El calamar en el punto de mira: Receta para el desastre revela la escalada de la pesca mundial de calamar, que se ha multiplicado por 10 desde 1950 a casi 5 millones de toneladas anuales en la última década y hoy pone en peligro los ecosistemas marinos de todo el mundo. La pesca sin control fuera de la vista en aguas internacionales, el ascenso meteórico de la pesca de calamar y la demanda resultante de la especie no tiene precedentes históricos, con algunas áreas experimentando un aumento de más del 800 % en el número de barcos en los últimos cinco años.

Flotas de 500 barcos

Según el informe, en algunos casos, flotas de 500 barcos han accedido a las aguas internacionales para saquear el océano. De ahí la petición de Greenpeace para que se redacte un ambicioso Tratado Global de los Océanos, que podría evitar de ahora en adelante esta situación y que será crucial para detener la futura expansión de las pesquerías sin restricciones.

«He visto algunas de estas flotas de calamares en mar abierto; por la noche, los barcos están iluminados como estadios de fútbol y parece que el mar es un polígono industrial», explica Pilar Marcos, responsable de  Océanos de Greenpeace España. «Nuestros océanos se están industrializando: más allá de las aguas nacionales, a menudo es una batalla campal. La falta de control sobre las enormes y crecientes pesquerías de calamar en todo el mundo es un claro ejemplo de por qué están fallando las normas actuales para proteger los océanos. Es una visión inquietante que nunca voy a olvidar. Pero aunque esto esté sucediendo fuera del punto de mira no significa que deba estar fuera de nuestro conocimiento”, subraya.

Respecto a la conferencia sobre los océanos incide en que «es demasiado importante para que se quede en un mero debate: necesitamos medidas urgentes para proteger el ecosistema más grande de la Tierra. Todos dependemos de los océanos, lo sepamos o no: para ayudar a abordar el cambio climático, garantizar ecosistemas sanos y garantizar la seguridad alimentaria y los medios de subsistencia para millones de personas en todo el mundo.
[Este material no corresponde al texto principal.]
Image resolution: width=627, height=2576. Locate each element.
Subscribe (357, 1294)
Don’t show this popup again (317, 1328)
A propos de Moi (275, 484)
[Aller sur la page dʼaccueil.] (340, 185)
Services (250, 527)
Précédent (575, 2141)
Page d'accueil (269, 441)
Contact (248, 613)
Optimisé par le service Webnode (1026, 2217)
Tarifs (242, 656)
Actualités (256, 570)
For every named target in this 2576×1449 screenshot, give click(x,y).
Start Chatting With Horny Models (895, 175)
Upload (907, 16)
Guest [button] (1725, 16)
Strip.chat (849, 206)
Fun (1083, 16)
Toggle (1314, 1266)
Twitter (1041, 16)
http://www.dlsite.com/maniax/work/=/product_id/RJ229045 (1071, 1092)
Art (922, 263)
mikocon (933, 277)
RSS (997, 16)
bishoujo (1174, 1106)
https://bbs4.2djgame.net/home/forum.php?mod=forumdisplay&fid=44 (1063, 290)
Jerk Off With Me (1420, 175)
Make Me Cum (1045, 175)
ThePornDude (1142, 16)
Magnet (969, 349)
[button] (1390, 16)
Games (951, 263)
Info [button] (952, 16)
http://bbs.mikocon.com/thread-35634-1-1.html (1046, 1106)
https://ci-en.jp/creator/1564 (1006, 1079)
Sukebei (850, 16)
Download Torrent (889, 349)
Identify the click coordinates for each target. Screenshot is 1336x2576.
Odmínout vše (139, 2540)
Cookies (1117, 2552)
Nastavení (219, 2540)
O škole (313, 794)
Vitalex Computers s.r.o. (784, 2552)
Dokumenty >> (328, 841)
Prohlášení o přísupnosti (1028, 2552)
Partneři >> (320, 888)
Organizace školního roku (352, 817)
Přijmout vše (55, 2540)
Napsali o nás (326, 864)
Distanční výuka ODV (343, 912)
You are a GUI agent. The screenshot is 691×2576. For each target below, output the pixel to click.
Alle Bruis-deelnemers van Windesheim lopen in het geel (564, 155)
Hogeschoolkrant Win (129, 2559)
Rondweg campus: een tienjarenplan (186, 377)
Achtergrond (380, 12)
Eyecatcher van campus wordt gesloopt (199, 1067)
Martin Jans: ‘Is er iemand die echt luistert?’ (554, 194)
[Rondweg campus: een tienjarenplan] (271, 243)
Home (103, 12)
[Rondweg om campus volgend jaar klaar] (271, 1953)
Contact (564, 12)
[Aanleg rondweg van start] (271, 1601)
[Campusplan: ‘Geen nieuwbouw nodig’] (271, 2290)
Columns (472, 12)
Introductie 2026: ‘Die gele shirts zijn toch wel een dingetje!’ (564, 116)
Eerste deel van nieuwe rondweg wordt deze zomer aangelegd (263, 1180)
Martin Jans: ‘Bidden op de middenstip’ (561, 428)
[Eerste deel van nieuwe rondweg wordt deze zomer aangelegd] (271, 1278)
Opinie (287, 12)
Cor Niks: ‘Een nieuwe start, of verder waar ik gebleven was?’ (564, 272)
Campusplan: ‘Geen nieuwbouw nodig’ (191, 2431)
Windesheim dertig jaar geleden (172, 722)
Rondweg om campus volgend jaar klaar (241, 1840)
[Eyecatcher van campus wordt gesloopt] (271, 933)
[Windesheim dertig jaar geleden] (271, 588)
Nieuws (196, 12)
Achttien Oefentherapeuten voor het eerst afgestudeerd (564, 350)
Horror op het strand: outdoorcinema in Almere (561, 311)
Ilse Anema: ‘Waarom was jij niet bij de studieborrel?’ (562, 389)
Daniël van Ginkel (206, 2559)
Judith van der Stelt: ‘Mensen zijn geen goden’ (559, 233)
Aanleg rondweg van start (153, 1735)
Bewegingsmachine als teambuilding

Necesitamos urgentemente un Tratado Global de los Océanos ambicioso que nos permita crear una red de santuarios oceánicos en todo el mundo y poner freno a la creciente industrialización de nuestros bienes comunes globales”, comenta.

Repercusión sobre el ecosistema marino

Los calamares son una especie vital, su sobrepesca representa una seria amenaza para todo el ecosistema, incluidas las poblaciones vulnerables de ballenas y delfines. Como depredador y presa, el calamar sustenta redes alimentarias completas, lo que significa que la disminución de las poblaciones de calamar tendría consecuencias catastróficas para la vida marina y las comunidades costeras que dependen de la pesca para su sustento y seguridad alimentaria. Pero dado que la mayoría de las pesquerías de calamar siguen sin estar reguladas casi en su totalidad, los barcos pesqueros pueden operar sin apenas escrutinio o seguimiento de sus capturas. 

Un comercio global sin sistema regulatorio

Actualmente no existen sistemas regulatorios y de monitoreo específicos para seguir el comercio global de calamar. En 2019, sólo tres naciones pesqueras fueron responsables de casi el 60% de la captura mundial de calamar, China continental, Perú e Indonesia. Y solo tres mercados (China continental, España y Japón) lideraron la mayoría de los movimientos del mercado global entre 2000 y 2019. 

Los gobiernos se reúnen estos días en Nueva York para negociar un Tratado Global de los Océanos para las aguas internacionales, que cubren casi la mitad del planeta (43%). Casi 5 millones de personas han respaldado la campaña de Greenpeace por un tratado y por la creación de una red de santuarios oceánicos (áreas libres de actividad humana dañina) en al menos un tercio de los océanos del mundo para 2030.

Para Greenpeace es de «suma importancia que ninguna actividad o sector humano, incluida la pesca, quede excluido del ámbito de aplicación del Tratado«, porque la expansión de la pesca del calamar en alta mar es un ejemplo de actividad industrial que afecta la biodiversidad cuando se le permite operar con impunidad. «Esta negociación de Naciones Unidas representa una oportunidad histórica para cambiar la gobernanza de los océanos. Como se señala en el informe, la existencia de una Organización Regional de Ordenación Pesquera (OROP), con competencia para gestionar una pesquería de calamar no es garantía de una protección eficaz de la biodiversidad. El Tratado Global de los Océanos no reemplazará ni socavará a las OROP, sino que complementará y fortalecerá su trabajo para garantizar la sostenibilidad y la salud integral de los ecosistemas» al llenar los vacíos existentes y mejorar la cooperación entre los órganos de gestión responsables de la regulación de actividades específicas en alta mar.